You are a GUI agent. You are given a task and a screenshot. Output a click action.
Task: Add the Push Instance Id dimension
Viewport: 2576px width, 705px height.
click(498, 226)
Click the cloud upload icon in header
----
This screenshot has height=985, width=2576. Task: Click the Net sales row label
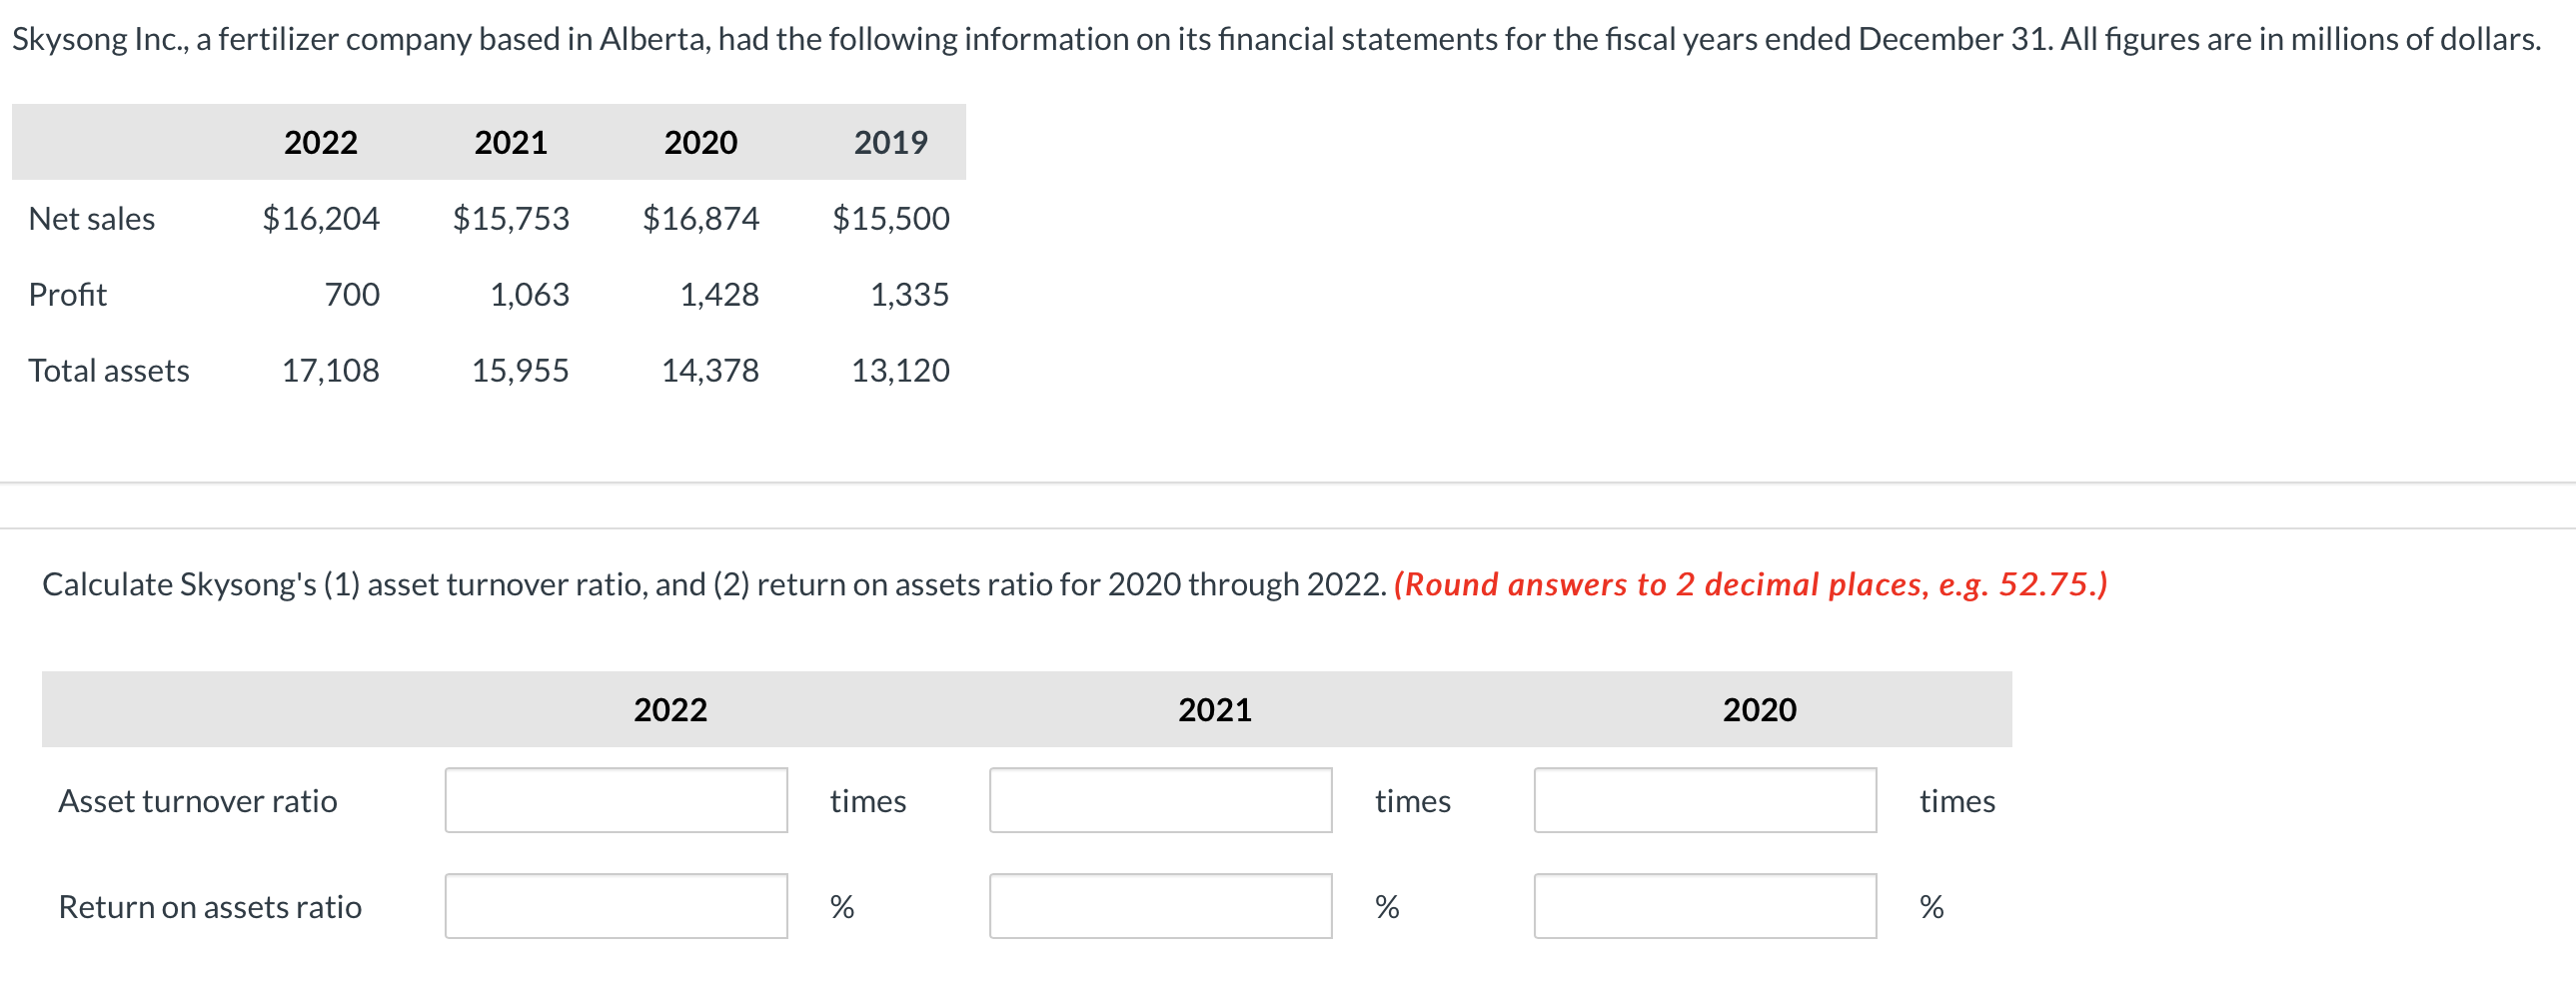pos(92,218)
----
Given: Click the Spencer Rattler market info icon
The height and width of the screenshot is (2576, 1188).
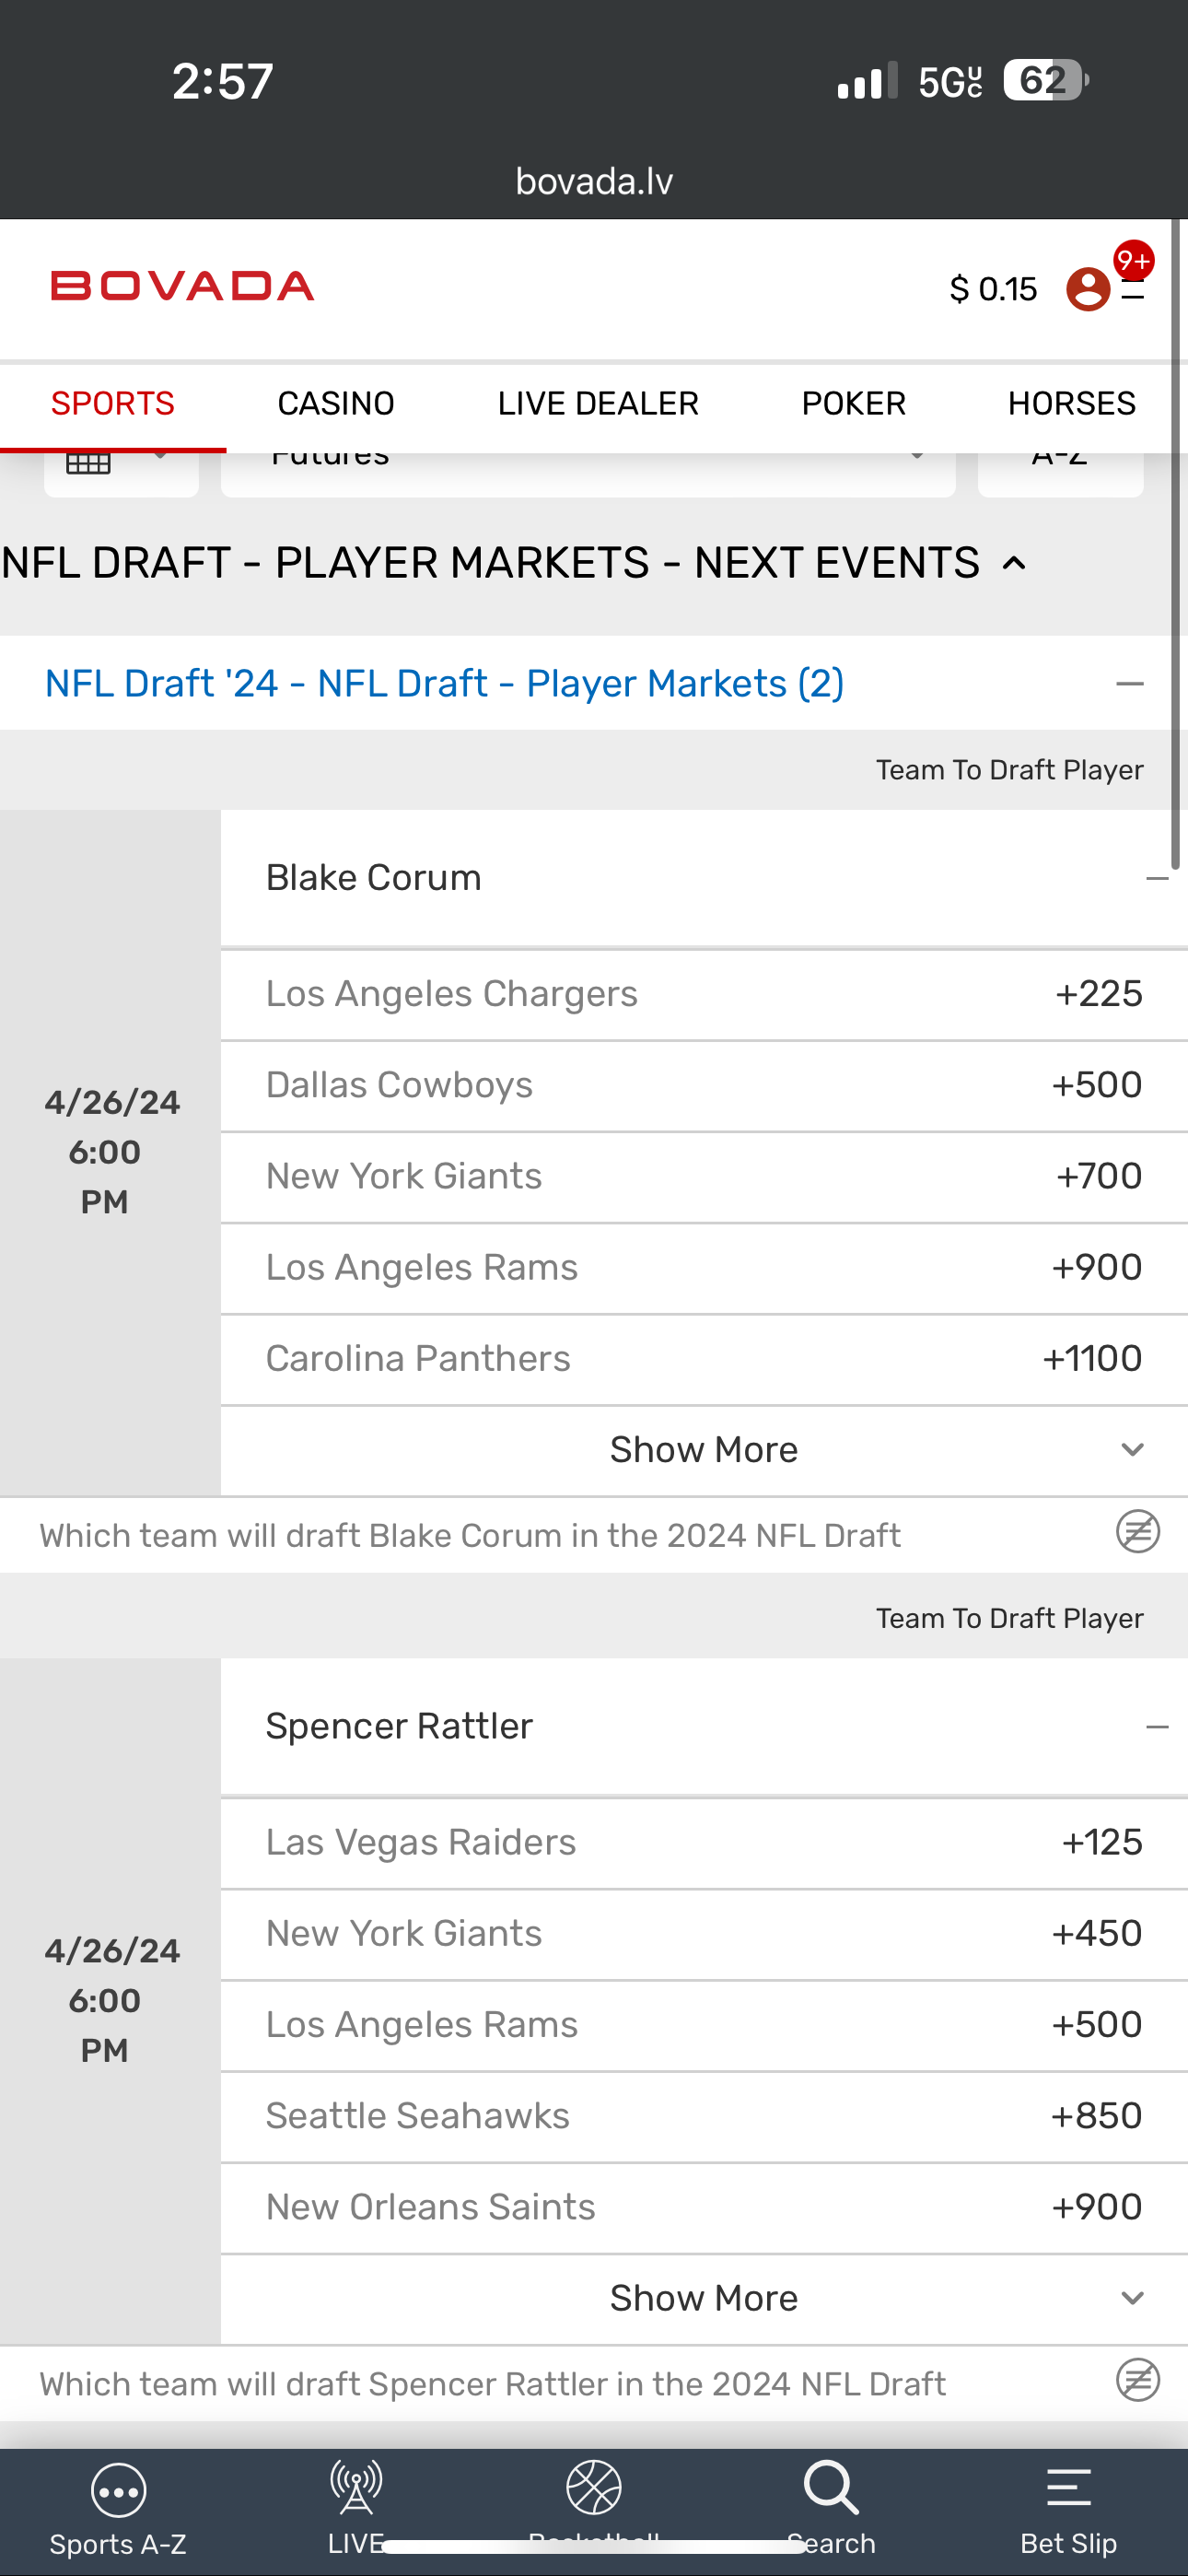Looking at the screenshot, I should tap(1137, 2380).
----
In the material above, find each line that has the string "icon" and return it.

**RESULT OF THE EXERCISE:**
Click the cloud upload icon in header
Given: Click the Spencer Rattler market info icon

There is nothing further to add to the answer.